If I may say, I was surprised to find that I held up my end pretty well in the grand scheme of things while I was there, musically speaking. It wasn’t long before I played the Blue Bird Cafe, received an invitation to perform at the coveted Listening Room, and was asked to sing harmonies on a song being recorded at Reba Mcentire’s studio. (No, I didn't get to see her, but I did pass Chris Stapleton and his wife on the sidewalk on my second day in music city!) Nashville has an amazing radio station called Lightening 100 and I was also invited to be their featured “Songwriter of the Week.” THAT’S CRAZY!!

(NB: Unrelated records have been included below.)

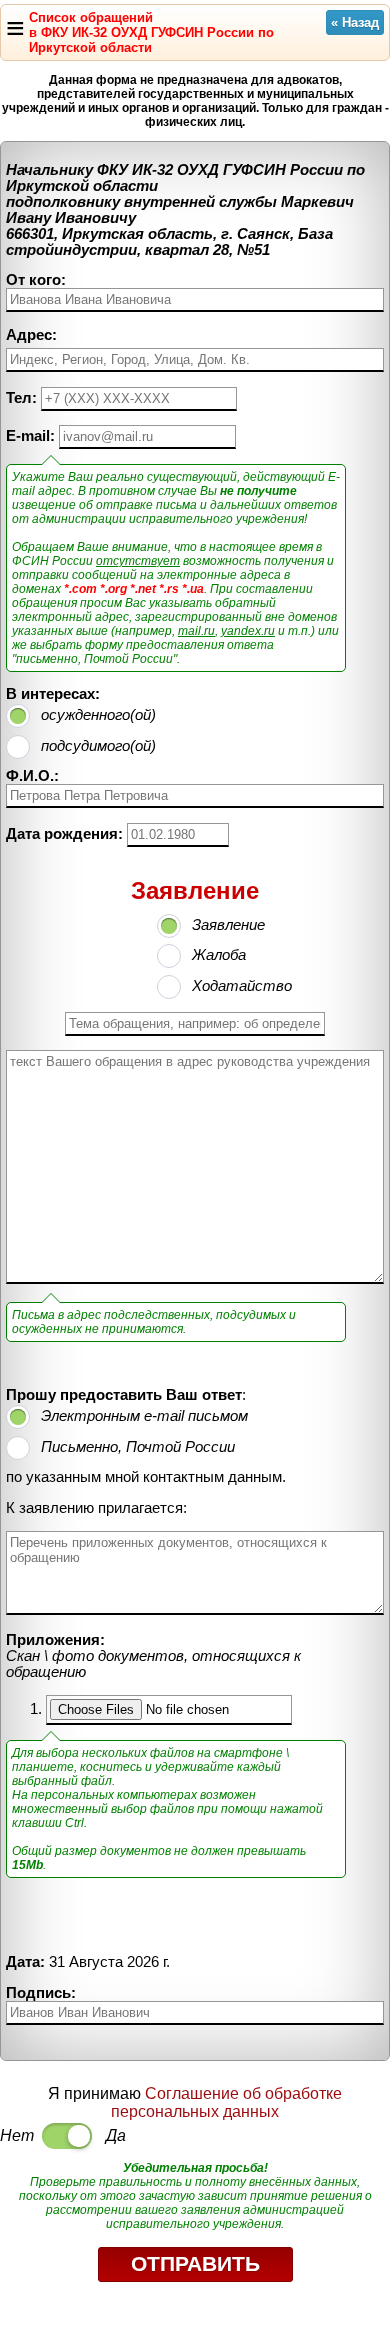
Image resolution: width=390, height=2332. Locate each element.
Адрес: (31, 335)
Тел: (21, 398)
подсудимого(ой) (98, 746)
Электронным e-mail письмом (144, 1416)
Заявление (228, 925)
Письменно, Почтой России (138, 1447)
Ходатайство (242, 986)
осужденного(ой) (98, 715)
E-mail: (30, 436)
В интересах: (53, 694)
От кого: (36, 280)
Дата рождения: (64, 834)
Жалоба (219, 955)
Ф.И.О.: (32, 776)
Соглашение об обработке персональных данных (226, 2102)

I even got a showcase right on Broadway that I had to quickly throw a band together for, and let me tell you - it was terrifying! In a city who’s economy is run by music, they don’t pay the musicians to perform at the venues. So I had an unpaid gig, which was good because I didn’t have a work visa, but bad because how could I ask strangers to play for free? But I just believed that if I put one foot in front of the other, I would figure it out. And I did. I made some great friends in a very short time and they graciously agreed to play with me and I'm beyond grateful. I consider myself very fortunate to have the opportunities that I had.

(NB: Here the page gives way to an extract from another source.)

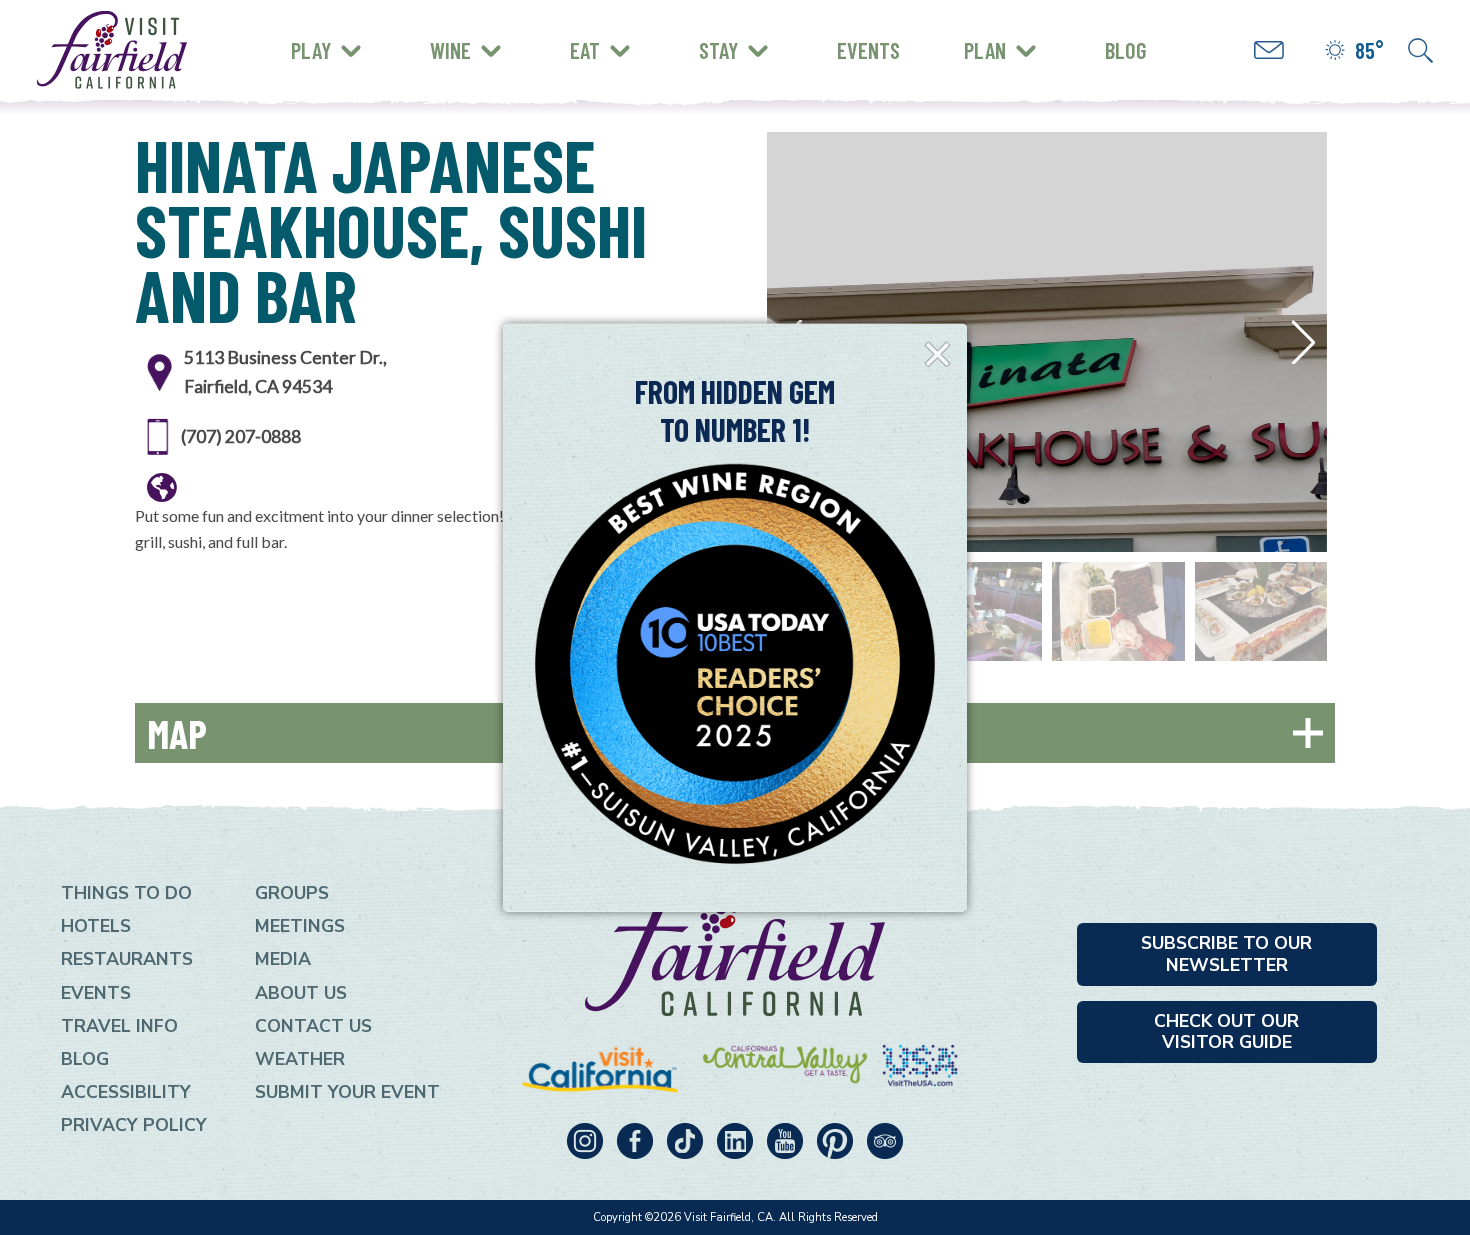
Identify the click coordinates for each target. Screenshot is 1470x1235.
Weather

Nashville helped me realize that what I love most, is writing my own music, in my own style, speaking about controversial and honest topics that matter to me. I love performing for a listening crowd of people who understand what I’m putting out there, and love that I’m giving them everything I have, even if that crowd is three deep.
What Nashville did for me, was solidify my goals and dreams to be a well-known touring artist. While I could easily move right on into a life in Nashville and join the masses competing for that non-existent A&R rep’s attention and whiskey tab, Nashville has given me the courage to sacrifice some of the things I hold dear in exchange for the hustle of the independent artist.
I’ve decided to let go of my beautiful cottage in Victoria, BC and spend the next year living out of my van so I can afford to continue to pursue my career in music. In 2018, I plan to spend the year touring the United States, Europe, and Canada to continue sharing my songs and meeting new people. I hope to gain more supporters across the globe on my Patreon account so I can continue to afford to record and produce new music, as well as earn a modest income.
I don’t know much about the world, but Nashville helped me realize this about myself. I made a decision to travel across the continent with little-to-no money, with no expectations, and only the idea of discovering great music. If there was any doubt in my mind, I know now that I have the courage, tenacity, and motivation to pursue a career in a truly challenging industry. I believe I can rise about the noise, and find my tribe - as hokey as that sounds. We’re all just people, and we all just want to feel something. For me, that’s the music I create, and nothing brings me more pleasure in the world than sharing it with the people who want to hear it.